Each bar represents a single game for a team, ordered left to right chronologically. If the bar is above the baseline, the team won that game; if the bar is below the baseline the team lost that game. The length of each bar is proportional to the RPI rank of the opponent in that game. For wins (above the baseline), the longer the bar, the better the RPI rank of the opponent. For losses (below the baseline), the longer the bar, the worse the RPI rank of the opponent.

This choice is meant to emphasize good wins (long bar above the baseline = win over a team with very good RPI) and bad losses (long bar below the baseline = loss to a team with very bad RPI). A team wants to have many long bars above the baseline (meaning many wins over good teams) and no long bars below it (meaning no losses to bad teams).

Bars with colors other than the default gray indicate especially good or bad results. All losses at home are given red bars, so a loss at home to a bad team gets a long red bar, which makes it stand out. Wins on the road get darker bars, so a road win over a good team gets a darker long bar, also emphasizing that.
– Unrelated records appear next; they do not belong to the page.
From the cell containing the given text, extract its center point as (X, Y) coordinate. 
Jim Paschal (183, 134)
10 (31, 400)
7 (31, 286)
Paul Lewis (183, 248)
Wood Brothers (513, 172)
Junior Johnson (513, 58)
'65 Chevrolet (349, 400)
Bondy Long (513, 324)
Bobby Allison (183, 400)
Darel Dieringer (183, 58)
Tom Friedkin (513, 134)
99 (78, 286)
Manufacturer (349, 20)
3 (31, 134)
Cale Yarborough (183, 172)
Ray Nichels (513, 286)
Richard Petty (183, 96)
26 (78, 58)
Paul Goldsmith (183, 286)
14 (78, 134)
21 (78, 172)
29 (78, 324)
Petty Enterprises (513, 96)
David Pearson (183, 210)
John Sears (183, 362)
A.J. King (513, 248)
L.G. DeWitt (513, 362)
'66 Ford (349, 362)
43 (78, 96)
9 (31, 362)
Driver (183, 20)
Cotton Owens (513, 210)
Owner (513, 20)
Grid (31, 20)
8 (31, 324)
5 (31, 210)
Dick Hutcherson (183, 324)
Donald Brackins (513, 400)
Here's an example for current RPI #1 Tennessee . We can quickly make several observations about Tennessee's profile based on their sparkline:

  • They don't have any red bars, meaning they have no road home losses.
  • They have two very short and one medium length bar below the the baseline, so they have no truly bad losses. The two short bars are losses against highly ranked teams (RPI #4 Texas and #7 Vanderbilt); the medium bar represents their worst loss, at RPI #62 Kentucky.
  • They have several long darker bars above the line, indicating several road wins against good teams. Of course, the latest of these is their win at Memphis.

Here's another example for Connecticut . We can quickly make several observations about UConn's profile based on their sparkline:

  • They one medium-length red bar, representing a moderately bad home loss. (It was to RPI sub-100 Providence.)
  • They had won 11 games before that loss, but all were against low RPI teams. This is represented by the short bars above the line toward the left.
  • They have won 12 of 13 since the aforementioned loss to Providence. Several of the wins early in that run were against good teams (the longer bars above the line), but the quality of opponent has generally declined (the bars trend shorter toward the right).

In both cases, you can find the same information from a text data table. However, it is much easier and faster to spot trends visually, especially when the data is represented in a meaningful way.

I hope you enjoy this latest addition to Crashing the Dance, and if you have any questions or feedback (on the sparklines or any part of the site), I would love to hear them.